• Problem to solve:
Output the full set of records exactly.

Stored data:
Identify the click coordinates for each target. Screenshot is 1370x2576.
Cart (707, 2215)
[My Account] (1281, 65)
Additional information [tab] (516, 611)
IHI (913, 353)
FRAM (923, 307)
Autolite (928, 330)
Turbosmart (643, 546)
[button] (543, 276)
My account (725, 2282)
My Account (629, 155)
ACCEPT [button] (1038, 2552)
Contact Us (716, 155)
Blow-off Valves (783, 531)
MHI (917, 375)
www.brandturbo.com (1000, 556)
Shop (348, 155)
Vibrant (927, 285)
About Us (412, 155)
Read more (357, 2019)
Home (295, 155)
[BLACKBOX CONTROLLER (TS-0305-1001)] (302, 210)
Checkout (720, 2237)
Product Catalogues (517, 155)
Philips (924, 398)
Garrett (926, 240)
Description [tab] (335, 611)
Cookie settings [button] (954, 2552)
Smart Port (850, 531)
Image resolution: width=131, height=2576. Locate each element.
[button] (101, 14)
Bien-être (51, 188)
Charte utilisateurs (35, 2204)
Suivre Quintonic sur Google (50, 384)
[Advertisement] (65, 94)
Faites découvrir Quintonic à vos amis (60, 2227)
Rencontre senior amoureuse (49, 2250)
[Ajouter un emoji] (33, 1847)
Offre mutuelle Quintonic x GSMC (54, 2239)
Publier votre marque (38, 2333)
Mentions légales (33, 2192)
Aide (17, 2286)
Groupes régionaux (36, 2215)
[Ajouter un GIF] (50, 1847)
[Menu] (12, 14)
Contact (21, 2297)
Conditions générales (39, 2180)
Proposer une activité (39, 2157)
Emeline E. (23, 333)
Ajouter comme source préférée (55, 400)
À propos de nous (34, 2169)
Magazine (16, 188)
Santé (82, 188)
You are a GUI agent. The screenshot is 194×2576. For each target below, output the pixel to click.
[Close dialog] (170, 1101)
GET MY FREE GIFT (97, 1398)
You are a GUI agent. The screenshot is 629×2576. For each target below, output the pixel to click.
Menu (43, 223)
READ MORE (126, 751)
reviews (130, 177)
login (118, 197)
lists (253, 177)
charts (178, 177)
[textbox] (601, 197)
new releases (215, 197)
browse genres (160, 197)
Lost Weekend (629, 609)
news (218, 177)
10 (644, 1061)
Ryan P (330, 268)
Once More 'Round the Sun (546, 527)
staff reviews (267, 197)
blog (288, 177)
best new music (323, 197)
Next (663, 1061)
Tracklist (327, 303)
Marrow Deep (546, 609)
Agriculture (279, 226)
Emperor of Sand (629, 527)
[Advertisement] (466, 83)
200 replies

• Response box:
Identify the click coordinates for each target. Screenshot is 1370x2576.
Cart (707, 2215)
[My Account] (1281, 65)
Additional information [tab] (516, 611)
IHI (913, 353)
FRAM (923, 307)
Autolite (928, 330)
Turbosmart (643, 546)
[button] (543, 276)
My account (725, 2282)
My Account (629, 155)
ACCEPT [button] (1038, 2552)
Contact Us (716, 155)
Blow-off Valves (783, 531)
MHI (917, 375)
www.brandturbo.com (1000, 556)
Shop (348, 155)
Vibrant (927, 285)
About Us (412, 155)
Read more (357, 2019)
Home (295, 155)
[BLACKBOX CONTROLLER (TS-0305-1001)] (302, 210)
Checkout (720, 2237)
Product Catalogues (517, 155)
Philips (924, 398)
Garrett (926, 240)
Description [tab] (335, 611)
Cookie settings [button] (954, 2552)
Smart Port (850, 531)
Image resolution: width=131, height=2576. Locate each element.
[button] (101, 14)
Bien-être (51, 188)
Charte utilisateurs (35, 2204)
Suivre Quintonic sur Google (50, 384)
[Advertisement] (65, 94)
Faites découvrir Quintonic à vos amis (60, 2227)
Rencontre senior amoureuse (49, 2250)
[Ajouter un emoji] (33, 1847)
Offre mutuelle Quintonic x GSMC (54, 2239)
Publier votre marque (38, 2333)
Mentions légales (33, 2192)
Aide (17, 2286)
Groupes régionaux (36, 2215)
[Ajouter un GIF] (50, 1847)
[Menu] (12, 14)
Contact (21, 2297)
Conditions générales (39, 2180)
Proposer une activité (39, 2157)
Emeline E. (23, 333)
Ajouter comme source préférée (55, 400)
À propos de nous (34, 2169)
Magazine (16, 188)
Santé (82, 188)
You are a GUI agent. The screenshot is 194×2576. For each target below, output the pixel to click.
[Close dialog] (170, 1101)
GET MY FREE GIFT (97, 1398)
You are a GUI agent. The screenshot is 629×2576. For each target below, output the pixel to click.
Menu (43, 223)
READ MORE (126, 751)
reviews (130, 177)
login (118, 197)
lists (253, 177)
charts (178, 177)
[textbox] (601, 197)
new releases (215, 197)
browse genres (160, 197)
Lost Weekend (629, 609)
news (218, 177)
10 (644, 1061)
Ryan P (330, 268)
Once More 'Round the Sun (546, 527)
staff reviews (267, 197)
blog (288, 177)
best new music (323, 197)
Next (663, 1061)
Tracklist (327, 303)
Marrow Deep (546, 609)
Agriculture (279, 226)
Emperor of Sand (629, 527)
[Advertisement] (466, 83)
200 replies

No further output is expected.